_RECORDS PROVIDED_.
==================================================
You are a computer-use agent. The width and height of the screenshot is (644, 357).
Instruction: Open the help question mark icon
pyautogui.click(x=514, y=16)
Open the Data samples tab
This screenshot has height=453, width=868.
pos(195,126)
==================================================
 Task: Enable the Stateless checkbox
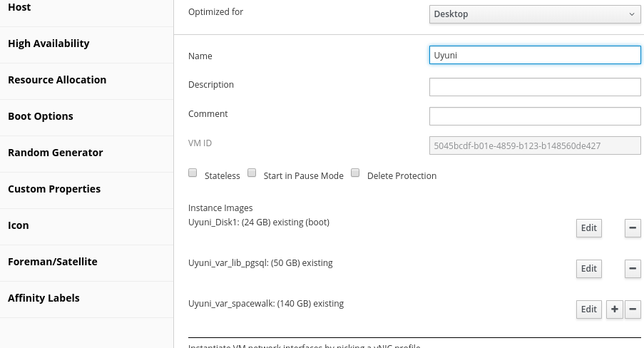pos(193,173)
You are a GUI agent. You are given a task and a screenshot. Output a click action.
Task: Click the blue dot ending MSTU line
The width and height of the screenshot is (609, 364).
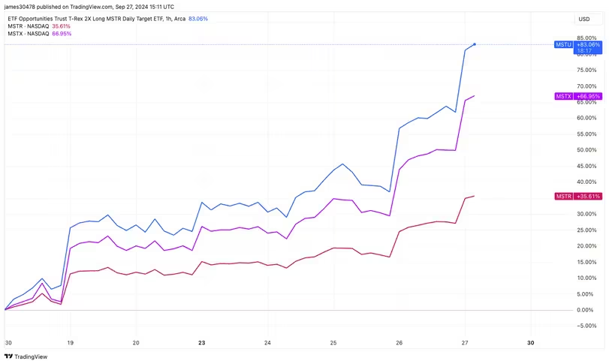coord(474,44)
==================================================
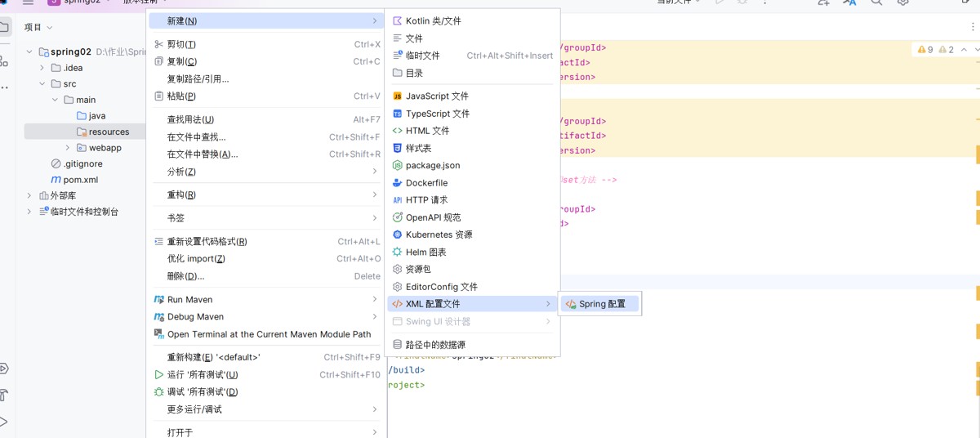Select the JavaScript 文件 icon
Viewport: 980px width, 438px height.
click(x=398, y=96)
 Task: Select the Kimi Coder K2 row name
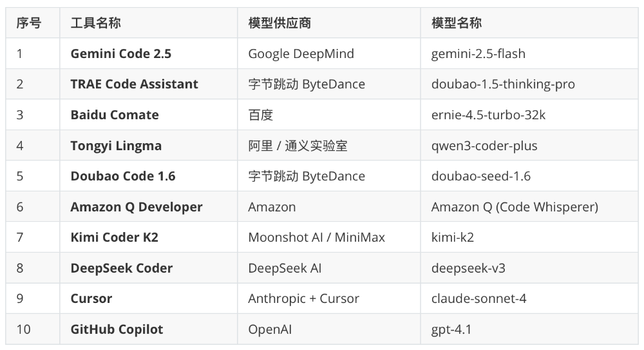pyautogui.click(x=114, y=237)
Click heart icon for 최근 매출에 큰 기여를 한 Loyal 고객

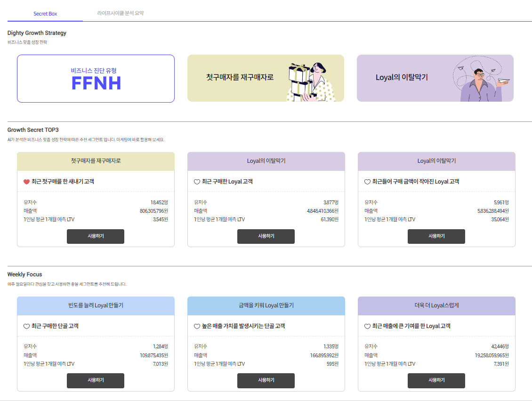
==================================================
_TASK GOAL_.
In how many lines of the listing does the word "agent" appear? Give the number and no other words.

_EXPECTED OUTPUT_.
2